By Jen Reise • May 21, 2019•Law School, Pre-Law, Choosing a Career and Landing a Job, Other Law School Issues, Features, Bar Exam
Thousands of new lawyers celebrated their graduation this weekend and, in time-honored tradition, celebrated for approximately one day before turning to studying for the bar exam.
On Friday, the ABA announced that it was tightening its accreditation standard for law schools’ bar passage rates. The new standard will require law schools to have a bar pass rate of at least 75% within two years of graduation.
Overall, this rate was 88.57% for the most recent year, but bar passage rates are highly correlated with LSAT scores. This change puts the pressure on bottom-tier law schools, i.e., those that admit the students with lowest LSAT scores.
Law schools had argued that this tighter standard hurt diversity efforts, as they seek to admit students who may have lower LSAT scores but come from underrepresented groups or with valuable life experience. The LSAT, after all, is not a gauge of whether any individual would be a good lawyer, and critics have argued that it favors students from privileged backgrounds and linking it to accreditation limits law school innovation.

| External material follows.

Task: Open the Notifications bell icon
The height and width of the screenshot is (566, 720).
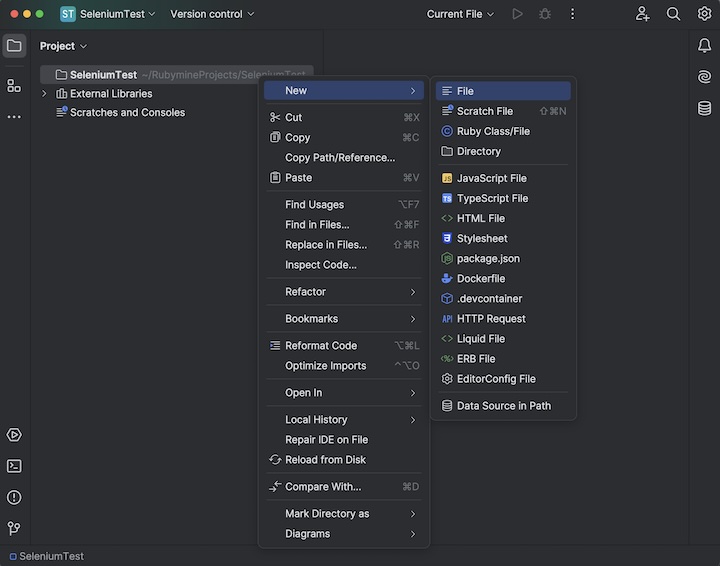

Others, like Law School Transparency, supported the change as a consumer protection issue, arguing that unscrupulous law schools have profited by lowering admission standards and admitting students unlikely to pass the bar, but taking massive loans to pay tuition.
Bar passage rates have been falling in recent years, and there are at least 14 law schools that would have failed this standard based on two-year 2015-2016 bar passage rates. The list is in these interesting analyses by David Frakt and Gary Rusin. Four of these have already closed or been put on probation by the ABA (Arizona Summit, Valparaiso, Whittier, and John Marshall).
Bar passage is an especially fraught issue in California, which has the nation’s highest “cutoff rate” (i.e. a high state standard for passage). California announced on Friday that only 31.4% of bar takers passed; while that includes many repeat test-takers (who have a smaller chance of ever passing), it is instructive that first-time test-takers from outside California had only a 48% pass rate.
Time will tell whether additional law schools will close or merge, or whether changes in admissions or institutional bar prep will help schools exceed this new standard.
The takeaway for prospective law students remains that being admitted to law school – and taking out loans in order to go – is not a guarantee of a well-paying job on the other end. Students should think carefully and critically about their potential ROI on law school, especially those considering paying full tuition and/or going to a lower-tier school.
The ABA’s move on Friday was another reaction to the shifting conditions in the legal market and legal education, changes that prospective law students would be wise to understand.